Ответственный ИИ, «малые» и «широкие» данные, операционализация и эффективность использования ресурсов будут ключом к масштабированию инициатив в ИИ.
Четыре тренда на Кривой цикла зрелости технологий искусственного интеллекта будут двигать инновации в области ИИ в ближайшей перспективе. Это ответственный ИИ, использование «малых» и «широких» данных, операционализация ИИ-платформ и эффективность использования данных, моделей и вычислительных ресурсов.
«Инновации в области ИИ идут быстрыми темпами, и заметное количество технологий на Кривой цикла зрелости достигнет широкого применения в течение двух-пяти лет, — пишет в пресс-релизе Шубханги Вашист (Shubhangi Vashisth), старший главный аналитик исследования Gartner. — Периферийный ИИ, компьютерное зрение, интеллектуальная поддержка принятия решений и машинное обучение окажут трансформирующее влияние на рынок в ближайшие годы». Рынок ИИ пребывает в состоянии развития, и значительная часть новых технологий в этой области находится на восходящей ветви Зарождения инноваций (см. рис.).

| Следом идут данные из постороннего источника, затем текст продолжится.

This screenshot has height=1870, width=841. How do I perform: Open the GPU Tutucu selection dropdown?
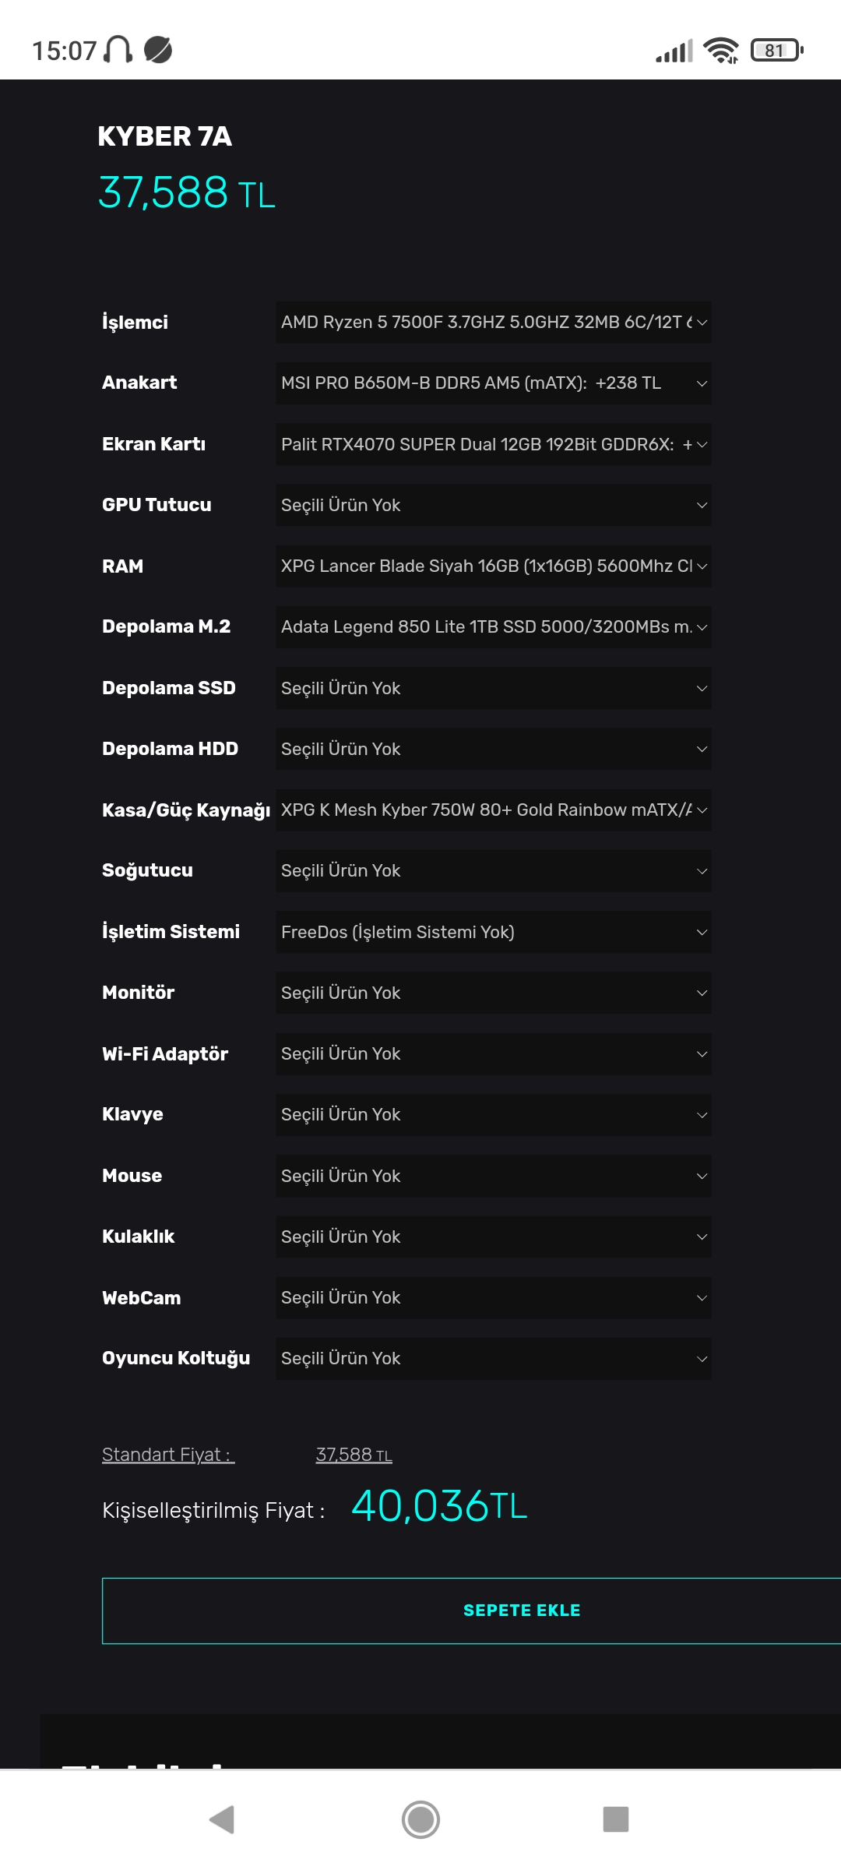[494, 506]
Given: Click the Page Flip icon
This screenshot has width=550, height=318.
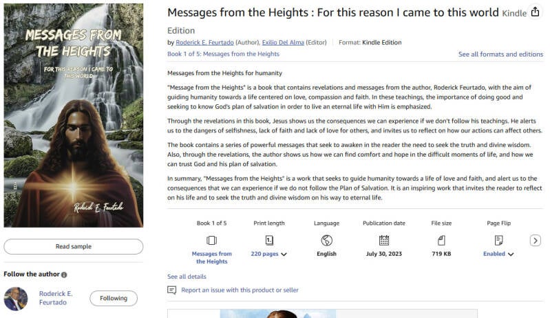Looking at the screenshot, I should point(498,240).
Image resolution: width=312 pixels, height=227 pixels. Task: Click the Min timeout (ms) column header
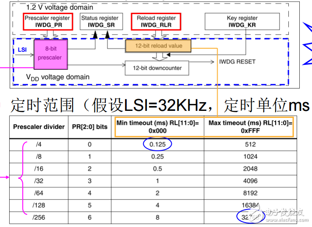(x=159, y=126)
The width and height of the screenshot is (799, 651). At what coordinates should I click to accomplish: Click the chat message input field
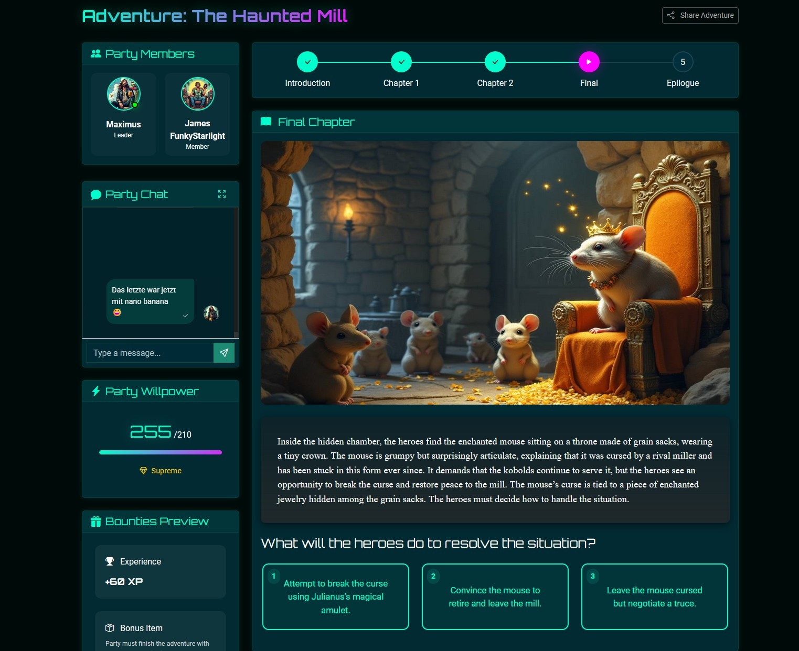150,353

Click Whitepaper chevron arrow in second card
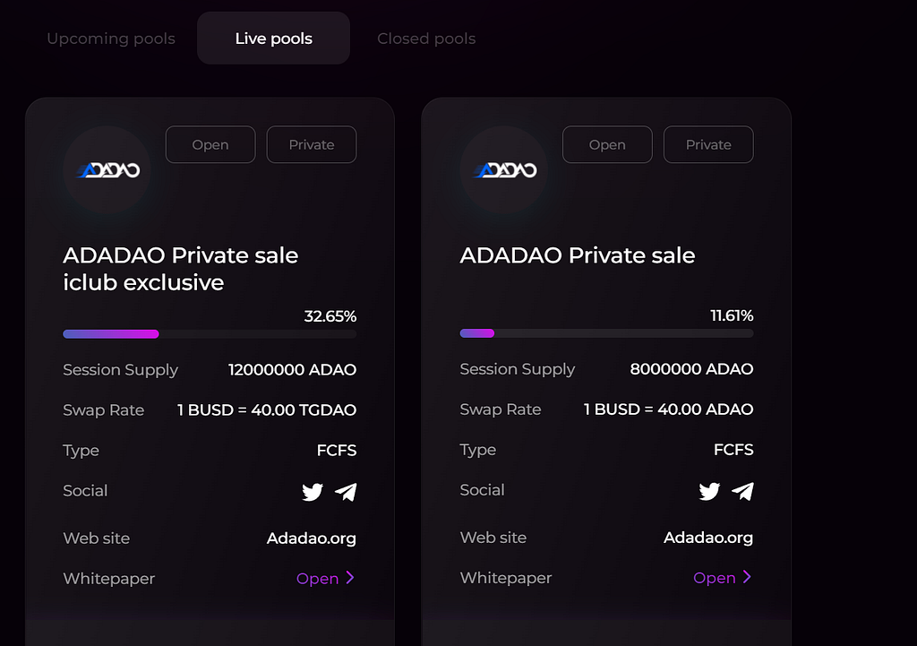click(747, 577)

Это указывает на рыночный тренд, где конечные пользователи ищут определенные возможности, выходящие за рамки существующих инструментов ИИ.

X = Время
Y = Ожидания
Плато широкого применения будет достигнуто: менее 2 лет / от 2 до 5 лет / от 5 до 10 лет / более 10 лет / Устареет раньше
Ниже охарактеризованы четыре тренда, которые будут двигать инновации в сфере ИИ.
Ответственный ИИ
«Повышение уровня доверия, прозрачности, объективности и контролируемости технологий ИИ продолжает иметь всё большее значение для широкого круга заинтересованных сторон, — пишет Светлана Сикуляр, вице-президент исследования Gartner. — Ответственный ИИ помогает добиться объективности, даже если в данных заложена необъективность; достичь доверия, хотя методы обеспечения прозрачности и объяснительная способность только еще развиваются; и обеспечить соблюдение нормативных требований несмотря на вероятностный характер ИИ».
Вообще говоря, Gartner ожидает, что к 2023 году весь персонал, нанятый для разработки и тренировки ИИ, должен будет продемонстрировать опыт в области ответственного ИИ.
«Малые» и «широкие» данные
Данные составляют основу успешности инициатив в области ИИ. Использование «малых» и «широких» данных дает возможность более надежной аналитики и ИИ, уменьшает зависимость организаций от больших данных и обеспечивает более всестороннее и полное понимание текущей ситуации.
По прогнозу Gartner, к 2025 году 70% организаций будут вынуждены сместить прицел с больших на «малые» и «широкие» данные, предоставив тем самым больше контекста для аналитики и уменьшив «голод» от нехватки данных для ИИ.
«Малые данные — это применение аналитических методов, которые требуют меньше данных, но всё же дают полезные инсайты, а широкие данные дают возможность анализировать и комбинировать различные источники данных, — пишет Сикуляр. — Применяемые вместе, эти подходы обеспечивают более надежную аналитику и помогают получить более всеохватывающую картину бизнес-проблем».
Операционализация ИИ-платформ
Неотложность и важность использования ИИ для трансформации бизнеса создают потребность в операционализации ИИ-платформ. Это означает переход от концепции к осуществлению проектов ИИ, чтобы можно было полагаться на внедрения ИИ для решения проблем в масштабах всей организации.
«Исследование Gartner показало, что лишь половина проектов ИИ проходят путь от пилотной стадии до реализации, и это занимает в среднем девять месяцев, — пишет Сикуляр. — Инновации, такие как платформы оркестрации и автоматизации ИИ (AIOAP) и операционализация моделей (ModelOps), обеспечивают возможность многократного использования, масштабируемости и управления, ускоряя принятие и рост применения ИИ».
Эффективное использование ресурсов
Учитывая сложность и масштаб данных, моделей и вычислительных ресурсов, задействованных при внедрении ИИ, инновации в этой области требуют, чтобы такие ресурсы использовались максимально эффективно. Мультимодальное взаимодействие, «составной» ИИ, генеративный ИИ и «преобразователи» (transformers) привлекают всё больше внимания на рынке ИИ, так как позволяют решать широкий спектр бизнес-проблем более эффективным образом.